Fire image courtesy peasap’s Flickr photostream; Earth image from NASA; composite by Phil Plait.

Global warming is real, and we’re starting to feel the physical effects now. It’s difficult to pin any one event on a warming world; it’s like playing craps with a pair of loaded die. That 12 you rolled may have been random, or it may have been because the dice are very slightly weighted. You have to throw a lot of rolls before the effects are seen with any certainty.

But these physical effects on our planet are just the start. Droughts, fires, more extreme weather, sea level rise, ocean acidification … these are just the primary, direct consequences as our planet gets hotter.

But these will have further effects. Starvation, mass migration, rise of disease, species extinction, and collapse of infrastructure follow these primary effects. These will profoundly affect people, and that means politics will play its role, from the local, tribal level all the way up to nations.

David Titley was a rear admiral in the U.S. Navy, and an expert in climate change and national security.
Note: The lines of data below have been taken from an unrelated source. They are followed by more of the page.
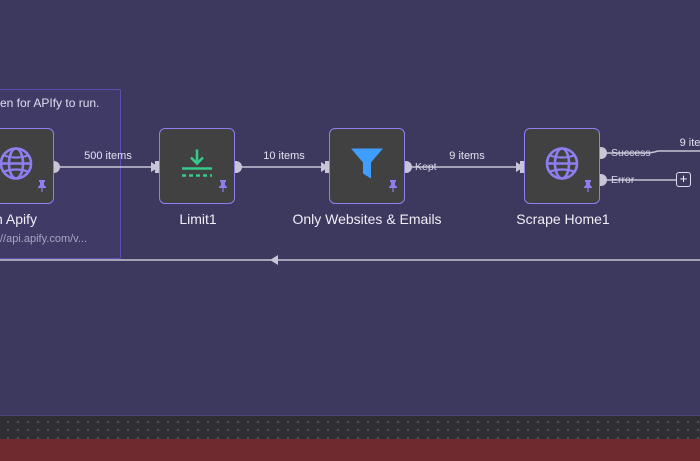 The height and width of the screenshot is (461, 700). I want to click on node-label: Scrape Home1, so click(563, 219).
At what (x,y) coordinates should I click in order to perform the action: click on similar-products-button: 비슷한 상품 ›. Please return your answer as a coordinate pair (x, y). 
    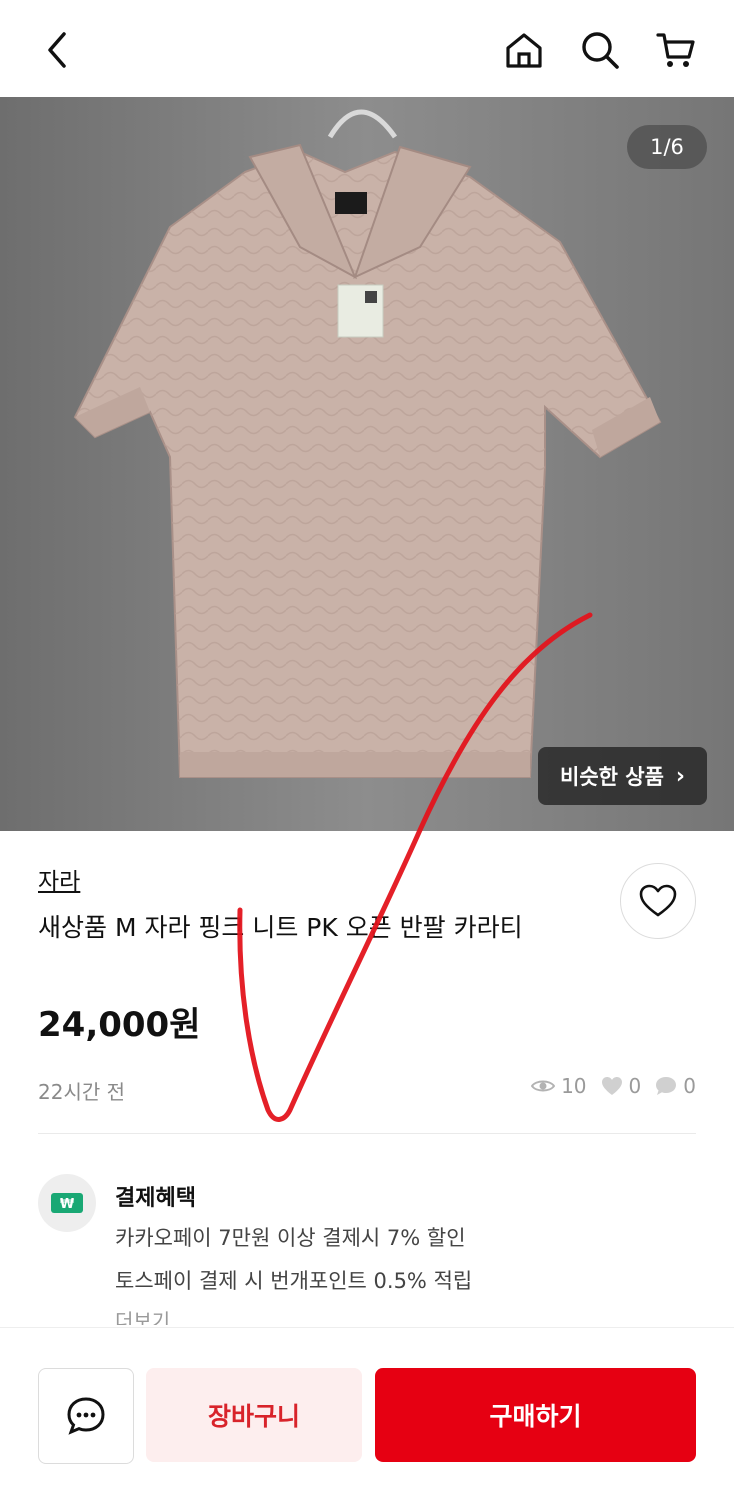
    Looking at the image, I should click on (622, 776).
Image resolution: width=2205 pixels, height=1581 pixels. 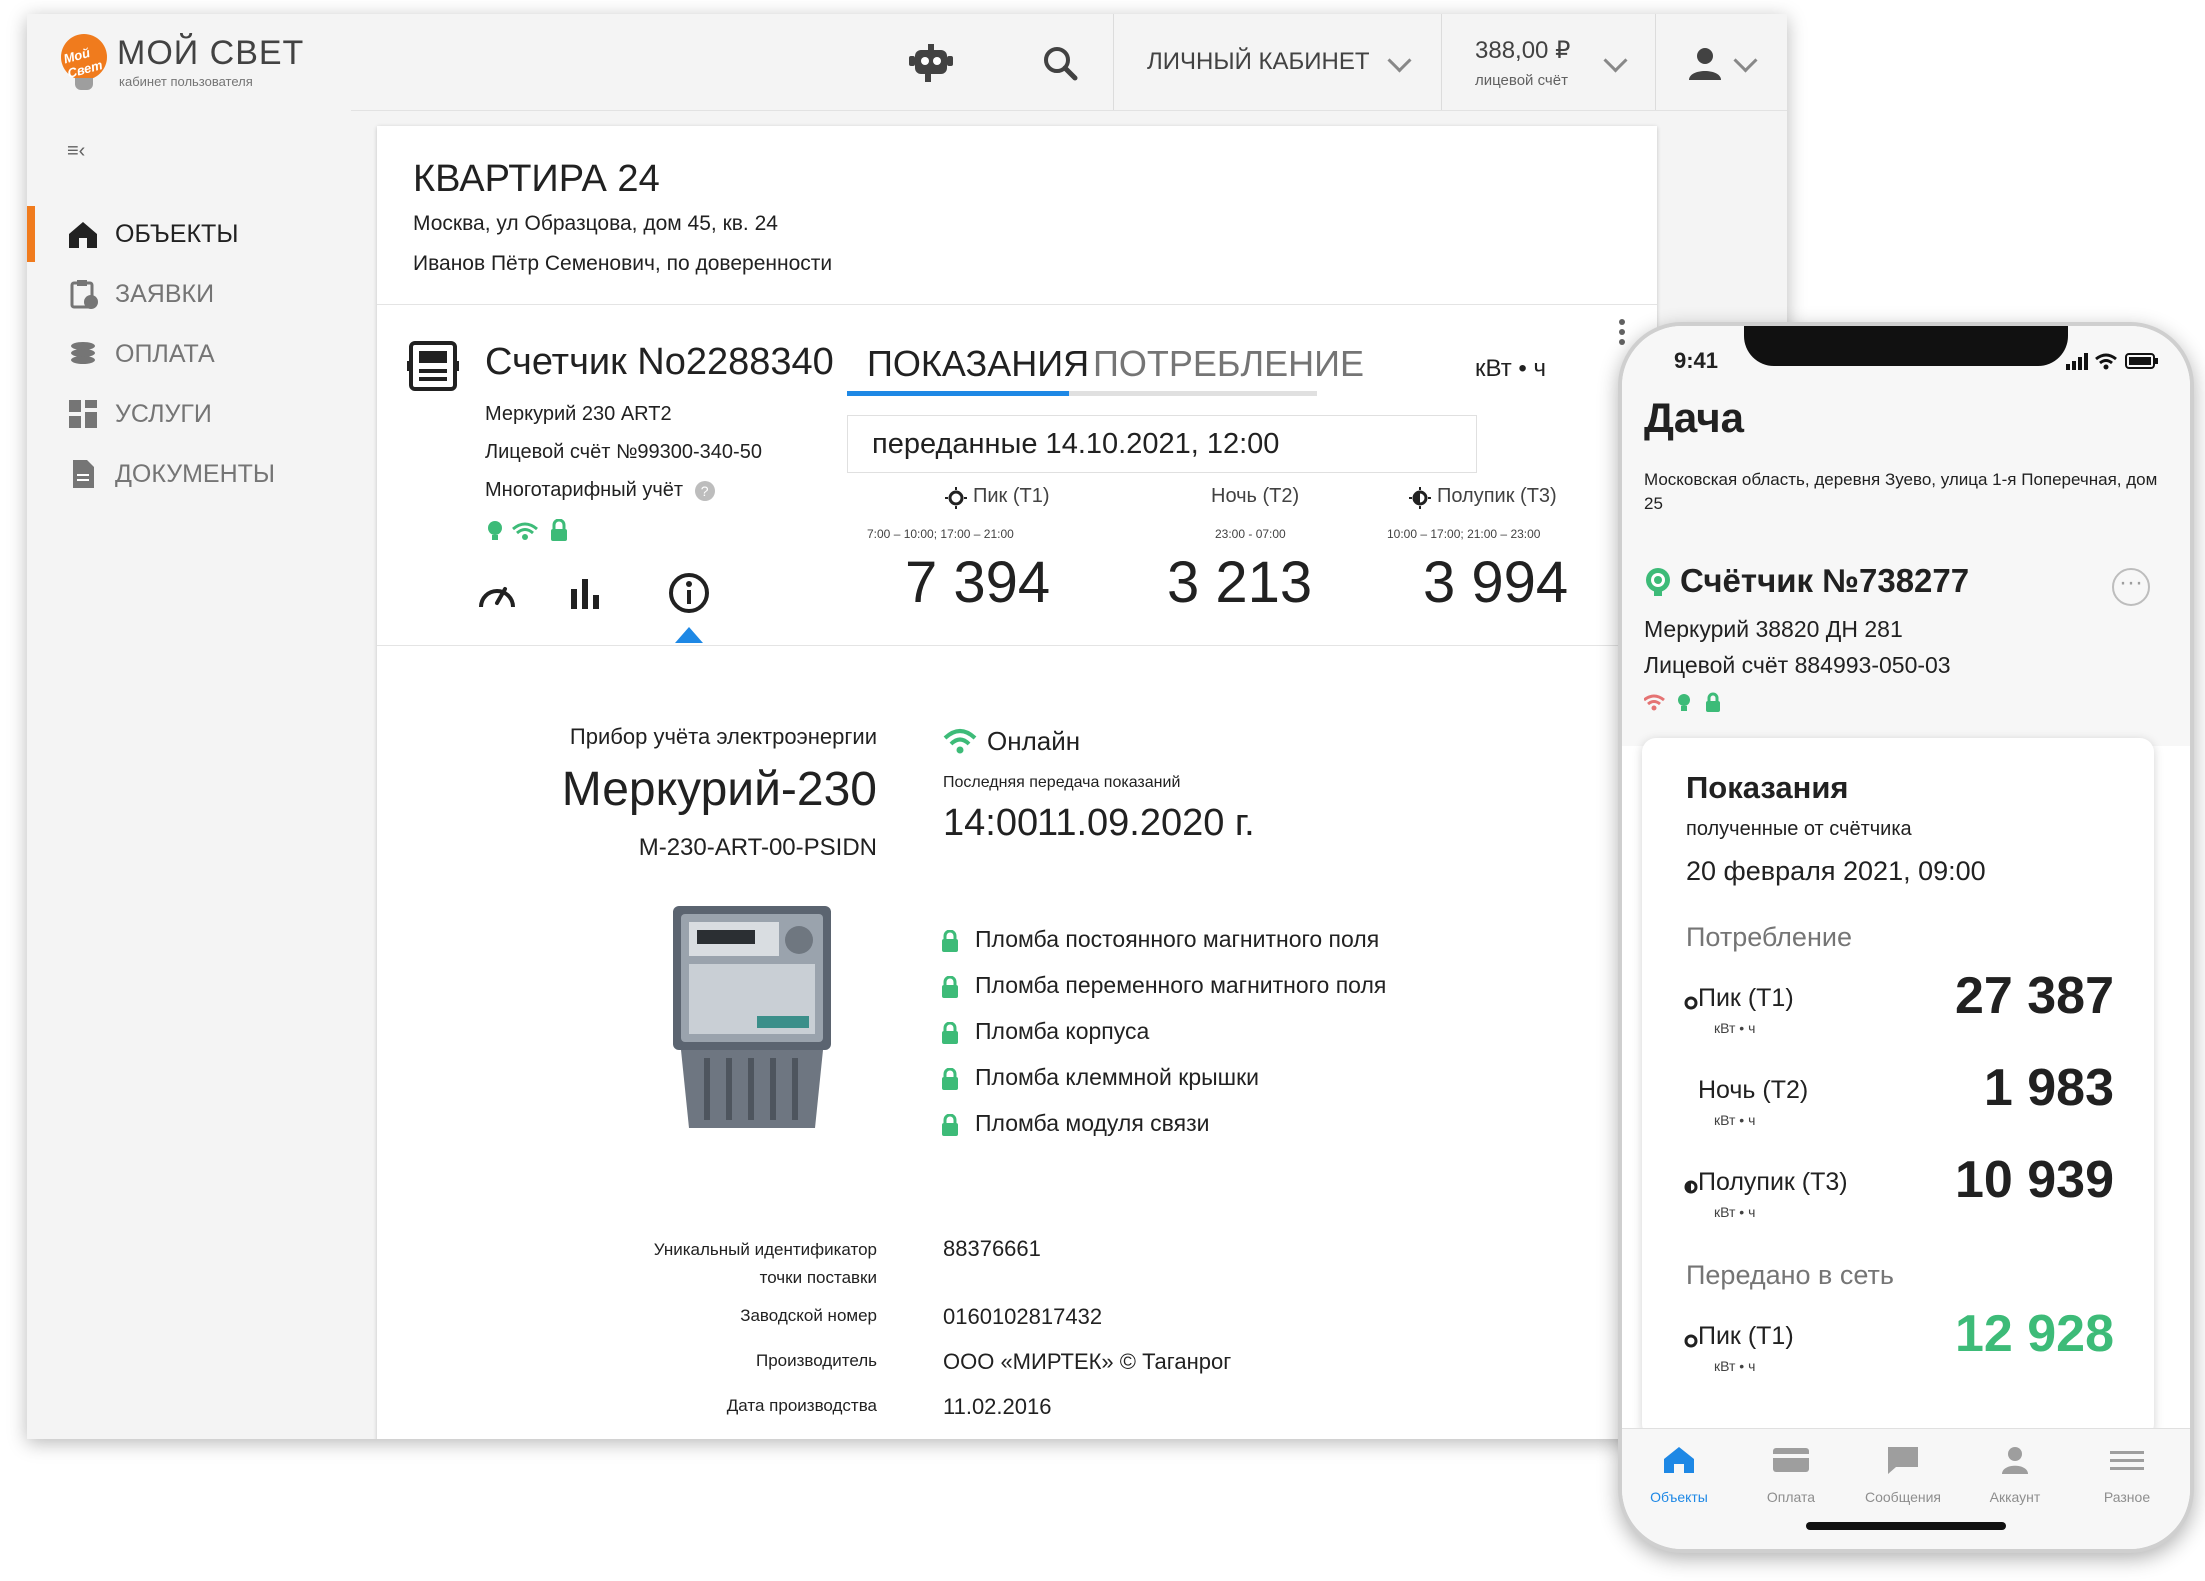 What do you see at coordinates (1696, 360) in the screenshot?
I see `status-time: 9:41` at bounding box center [1696, 360].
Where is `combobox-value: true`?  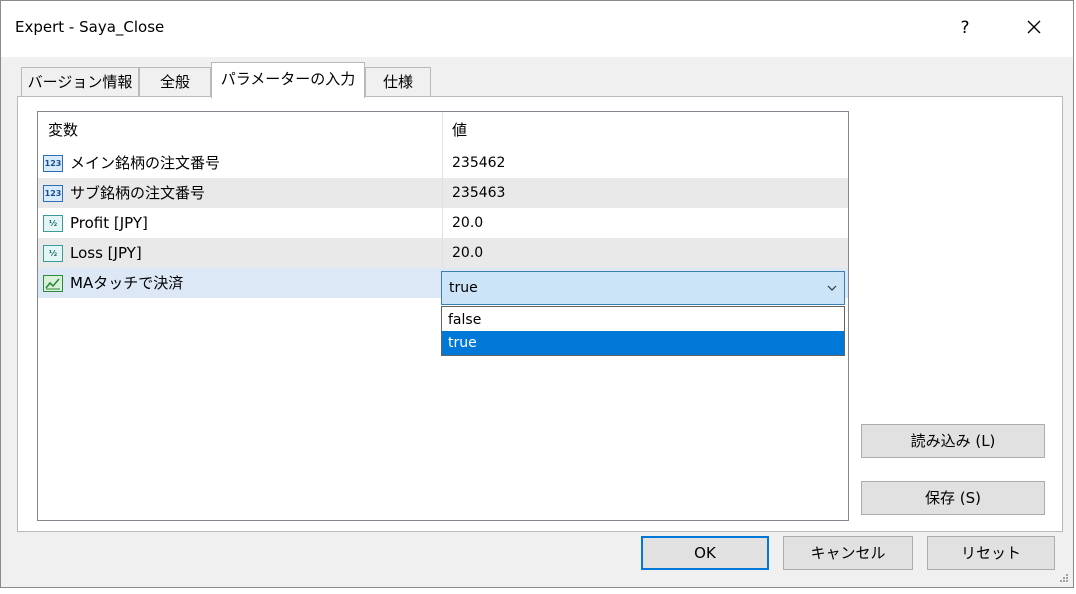
combobox-value: true is located at coordinates (464, 288).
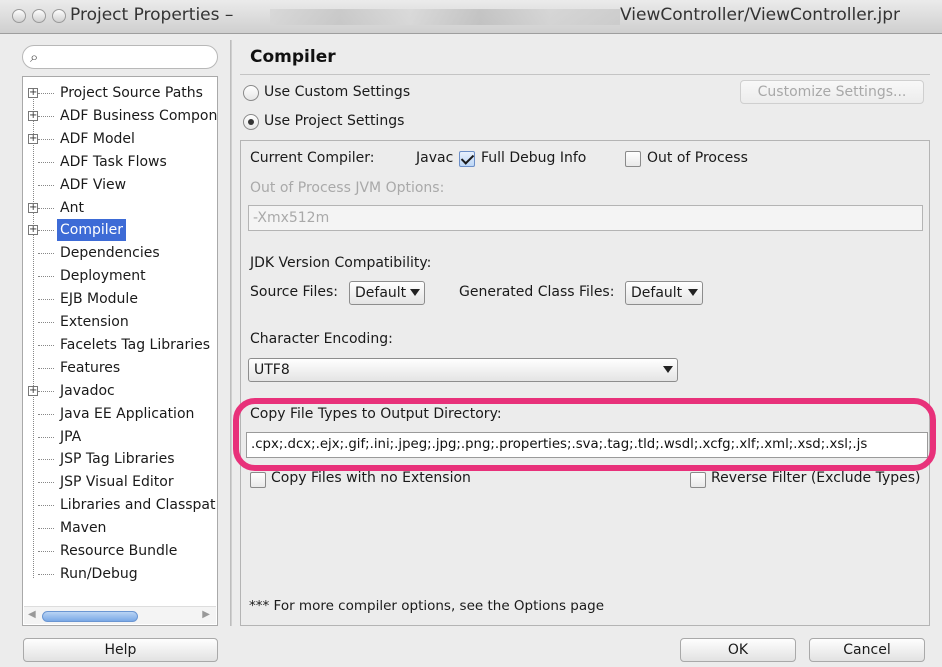 The width and height of the screenshot is (942, 667). Describe the element at coordinates (231, 333) in the screenshot. I see `split-divider` at that location.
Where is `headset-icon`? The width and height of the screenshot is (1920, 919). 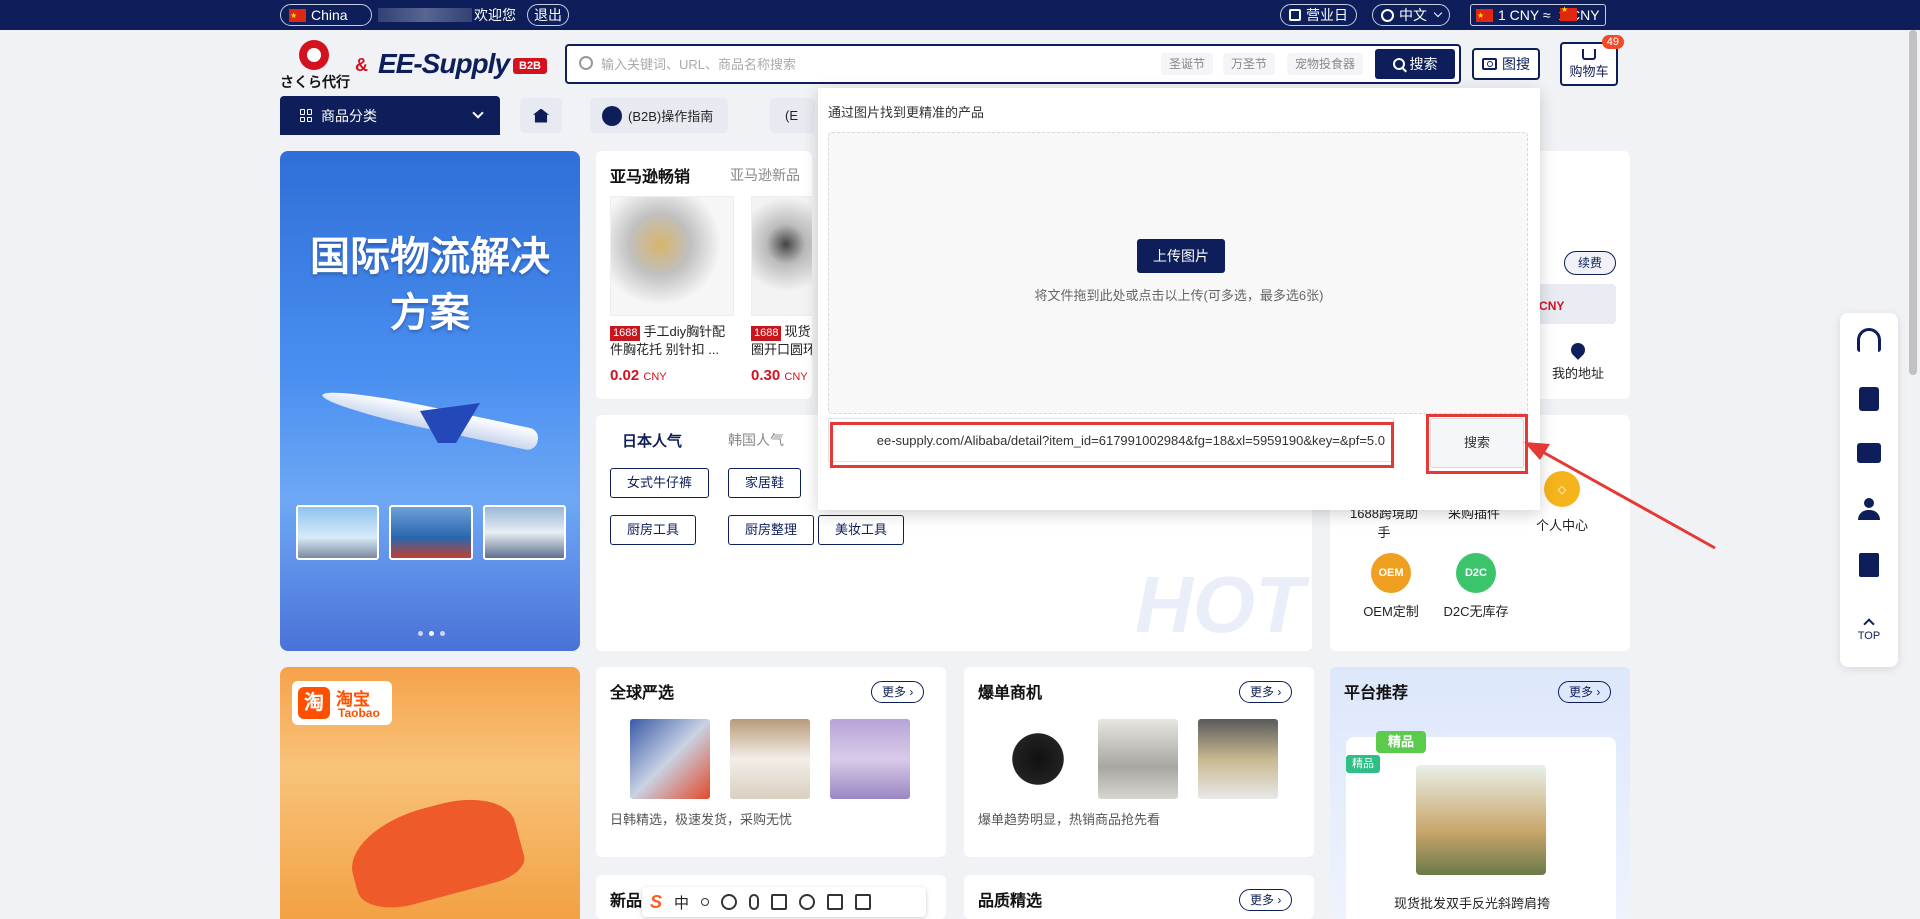 headset-icon is located at coordinates (1869, 340).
He served on the CNA Corp.’s Military Advisory Board, which recently issued a strongly worded report calling global warming a threat to national security.

Titley wrote an op-ed published in the Pittsburgh Post-Gazette reiterating the need to take this threat seriously. It’s actually pretty simple to understand: A changing world environment means a changing political environment. If some regions stand to lose in the crap shoot of climate change, then they will see the need to take action. Furthermore, as the geophysical landscape literally changes, nations will move to capitalize on it (such as melting Arctic ice opening up shipping lanes, and, ironically, more places to drill for oil). These are things our government must pay attention to, and must make plans for.

Of course, as I’ve written about before, Republicans in Congress added an amendment to a Department of Defense funding bill specifically forbidding money be spent on looking into global warming. Ironically, for all their nationalistic claims, their actions put our nation in very real jeopardy.

Once you deny reality, the fantasy you spin can be very dangerous.

And, of course, they are cheered on by the Noise Machine. The latest is by perennial reality-stomper David Rose, who would probably deny the Earth was warming up when the Sun turns into a red giant and fills half the sky. In the Daily Mail (I know, wrapping a fish in the Mail is an insult to the fish, but it’s sadly widely read) he penned his usual nonsense, this time a ridiculous piece about there being more Antarctic sea ice than usual, so how can global warming possibly be real?

Happily John Abraham and Dana Nuccitelli handily destroy this bit of misinformation. The bottom line: Antarctic sea ice comes and goes every year, and a relatively small increase this year does very little to balance the vast loss of Arctic sea ice, or the massive melting we’re seeing in Greenland and Antarctic land ice. Abraham and Nuccitelli correctly point out that screeds like Rose’s are distractions, adding noise to the discussion without adding any real content.

In situations like this, I picture deniers with their backs to a raging forest fire, looking at one tree off to the side that’s not yet aflame, claiming that everything’s OK.

Everything is most certainly not OK. We’re changing the planet, and that’s changing the shape of geopolitics. We need to face that fact, and the sooner the better.